The question gets relevant fast. The Campaign for a Commercial-Free Childhood filed complaints with the Federal Trade Commission against educational (or "educational," if you're the CCFC) baby apps by Fischer-Price, and Open Solutions. The complaint argues that the apps promise, without suitable scientific support, to teach babies skills before they're taking their first steps.
The apps "prey on well-intentioned parents," argues the CCFC, which is calling for increased guidance for marketing apps as "educational" and wants Section 5 of the Federal Trade Commission Act – Unfair or Deceptive Acts or Practices enforcement against marketers of these apps for babies and very young children. The saber rattling has already begun to work – Open Solutions has withdrawn its educational claims, and CCFC has withdrawn its complaint.
The conflict is interesting on a number of levels. On one hand, screen time can replace "living in the real world" time, to the detriment of kids' social skills, particularly vis-a-vis members of older generations, i.e. the people who will be hiring them for jobs.
On the other, (and this is a point that Slate makes well in a recent opinion piece), the equation might not be simply "baby + app = nothing of value," but rather "baby + app x parental context and input = something between neglect and education." Leave a baby to pound away on an iPad, and it's unlikely that a great deal of learning will take place. Use that iPad to deploy sounds, visuals, and interactive opportunities with the guidance of an adult, and it may be a different story.
History buffs are probably enjoying this story, because it plays a familiar script: the suggestion that an entire (newly emerging) genre of communication is nothing but a corrupting distraction.
Newton Minow, the FCC chairman in 1961, famously said of television "... when television is bad, nothing is worse. I invite each of you to sit down in front of your television set when your station goes on the air and stay there for a day without a book, without a magazine, without a newspaper, without a profit and loss sheet or a rating book to distract you. Keep your eyes glued to that set until the station signs off. I can assure you that what you will observe is a vast wasteland."
When radio was on the rise in the early 20th century, Forum Magazine contributor Jack Woodford wrote in 1929: "[Listeners] sit around the radio and sip watered gin and listen to so-called music inter-spersed [sic] with long lists of the bargains to be had at Whosit’s Department Store . . . Thus dies the art of conversation. Thus rises the wonder of the century... Radio!"

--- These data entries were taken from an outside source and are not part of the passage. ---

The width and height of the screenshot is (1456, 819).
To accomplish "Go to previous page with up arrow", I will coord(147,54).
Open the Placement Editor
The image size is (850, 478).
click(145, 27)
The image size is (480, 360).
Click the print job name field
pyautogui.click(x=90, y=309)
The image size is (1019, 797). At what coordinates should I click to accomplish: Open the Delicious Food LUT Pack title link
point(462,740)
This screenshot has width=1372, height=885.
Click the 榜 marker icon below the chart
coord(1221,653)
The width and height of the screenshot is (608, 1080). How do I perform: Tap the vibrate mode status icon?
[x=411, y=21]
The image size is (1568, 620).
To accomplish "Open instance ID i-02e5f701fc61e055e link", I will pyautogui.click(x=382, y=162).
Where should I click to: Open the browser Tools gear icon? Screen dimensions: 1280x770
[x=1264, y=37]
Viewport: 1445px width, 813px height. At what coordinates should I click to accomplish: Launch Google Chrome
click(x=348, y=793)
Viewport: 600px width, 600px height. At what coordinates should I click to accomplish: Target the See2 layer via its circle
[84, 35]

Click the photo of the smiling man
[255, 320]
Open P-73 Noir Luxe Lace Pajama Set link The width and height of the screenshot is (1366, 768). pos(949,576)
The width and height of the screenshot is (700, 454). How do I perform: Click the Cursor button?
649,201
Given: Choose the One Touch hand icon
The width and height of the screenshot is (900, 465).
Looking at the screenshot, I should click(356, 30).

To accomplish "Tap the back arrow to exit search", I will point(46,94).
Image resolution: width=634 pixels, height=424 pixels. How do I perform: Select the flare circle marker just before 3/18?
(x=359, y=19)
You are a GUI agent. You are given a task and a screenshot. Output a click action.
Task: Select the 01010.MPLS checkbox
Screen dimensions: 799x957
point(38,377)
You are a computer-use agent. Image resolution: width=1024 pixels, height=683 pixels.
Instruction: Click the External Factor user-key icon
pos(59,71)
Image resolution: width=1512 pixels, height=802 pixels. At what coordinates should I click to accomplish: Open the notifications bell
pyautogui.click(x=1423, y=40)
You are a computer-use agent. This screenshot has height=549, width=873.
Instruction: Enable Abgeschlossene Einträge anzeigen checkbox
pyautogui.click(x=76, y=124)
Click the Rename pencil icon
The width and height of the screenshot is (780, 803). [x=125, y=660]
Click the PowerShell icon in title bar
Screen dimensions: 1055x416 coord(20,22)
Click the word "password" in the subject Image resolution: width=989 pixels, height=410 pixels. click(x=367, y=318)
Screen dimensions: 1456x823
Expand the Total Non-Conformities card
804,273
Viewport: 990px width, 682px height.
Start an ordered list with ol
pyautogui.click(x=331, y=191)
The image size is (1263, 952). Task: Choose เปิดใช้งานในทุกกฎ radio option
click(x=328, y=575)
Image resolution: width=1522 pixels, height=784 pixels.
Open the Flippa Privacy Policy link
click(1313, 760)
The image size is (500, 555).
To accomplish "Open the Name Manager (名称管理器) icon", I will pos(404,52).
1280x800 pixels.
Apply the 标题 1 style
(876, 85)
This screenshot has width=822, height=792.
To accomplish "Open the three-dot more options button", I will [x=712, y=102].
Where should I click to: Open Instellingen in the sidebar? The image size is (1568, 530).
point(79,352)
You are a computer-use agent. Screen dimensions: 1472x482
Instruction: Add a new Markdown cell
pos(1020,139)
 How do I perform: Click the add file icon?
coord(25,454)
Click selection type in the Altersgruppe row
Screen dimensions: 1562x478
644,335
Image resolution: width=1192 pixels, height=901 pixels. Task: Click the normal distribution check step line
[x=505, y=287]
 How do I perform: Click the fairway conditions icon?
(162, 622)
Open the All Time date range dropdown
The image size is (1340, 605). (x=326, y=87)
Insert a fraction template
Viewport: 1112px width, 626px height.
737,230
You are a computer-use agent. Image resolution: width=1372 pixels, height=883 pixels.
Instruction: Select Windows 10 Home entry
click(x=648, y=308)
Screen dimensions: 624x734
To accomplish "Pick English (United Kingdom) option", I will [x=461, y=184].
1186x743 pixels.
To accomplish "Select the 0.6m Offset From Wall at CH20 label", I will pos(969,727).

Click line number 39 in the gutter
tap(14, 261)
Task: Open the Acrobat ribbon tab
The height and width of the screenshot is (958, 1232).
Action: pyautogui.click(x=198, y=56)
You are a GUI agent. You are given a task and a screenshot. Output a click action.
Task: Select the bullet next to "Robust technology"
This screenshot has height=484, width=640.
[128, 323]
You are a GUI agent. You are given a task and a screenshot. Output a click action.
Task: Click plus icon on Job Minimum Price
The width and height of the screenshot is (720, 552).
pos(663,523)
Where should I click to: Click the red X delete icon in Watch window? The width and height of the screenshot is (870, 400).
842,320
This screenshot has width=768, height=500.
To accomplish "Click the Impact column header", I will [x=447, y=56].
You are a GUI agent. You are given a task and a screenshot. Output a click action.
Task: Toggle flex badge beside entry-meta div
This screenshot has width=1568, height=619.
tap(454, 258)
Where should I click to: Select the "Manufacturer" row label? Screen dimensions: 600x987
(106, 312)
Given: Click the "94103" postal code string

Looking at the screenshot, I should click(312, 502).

And – brace yourself – when Johannes Gutenberg's mechanized printing changed the way people read in the 15th century, the church raged against the printing press and the vernacular Bibles and criticisms of the church itself that rolled into circulation by the hundreds of thousands. (The church was right to worry; the printing press helped fueled the creation and growth of Protestant sects.)
Presumably there were ancient Egyptian parents complaining to the Pharaoh's equivalent of the FTC about the damaging impact of hieroglyphic writing on young children, too.
None of this is to say that there aren't worthless apps out there that will fail to educate your infant or toddler. But it is to suggest that a medium is as good or as bad as the people creating content within it - and the community (and that means parents) who interpret and contextualize it.